REQUIRED ACTION:
The answer must be every line of the records below that contains the word "screenshot".

SOURCE DATA:
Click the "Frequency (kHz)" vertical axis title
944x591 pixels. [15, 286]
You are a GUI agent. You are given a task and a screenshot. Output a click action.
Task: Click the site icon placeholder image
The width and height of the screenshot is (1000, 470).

TASK SOLUTION:
You are a GUI agent. You are given a task and a screenshot. Output a click action.
The width and height of the screenshot is (1000, 470).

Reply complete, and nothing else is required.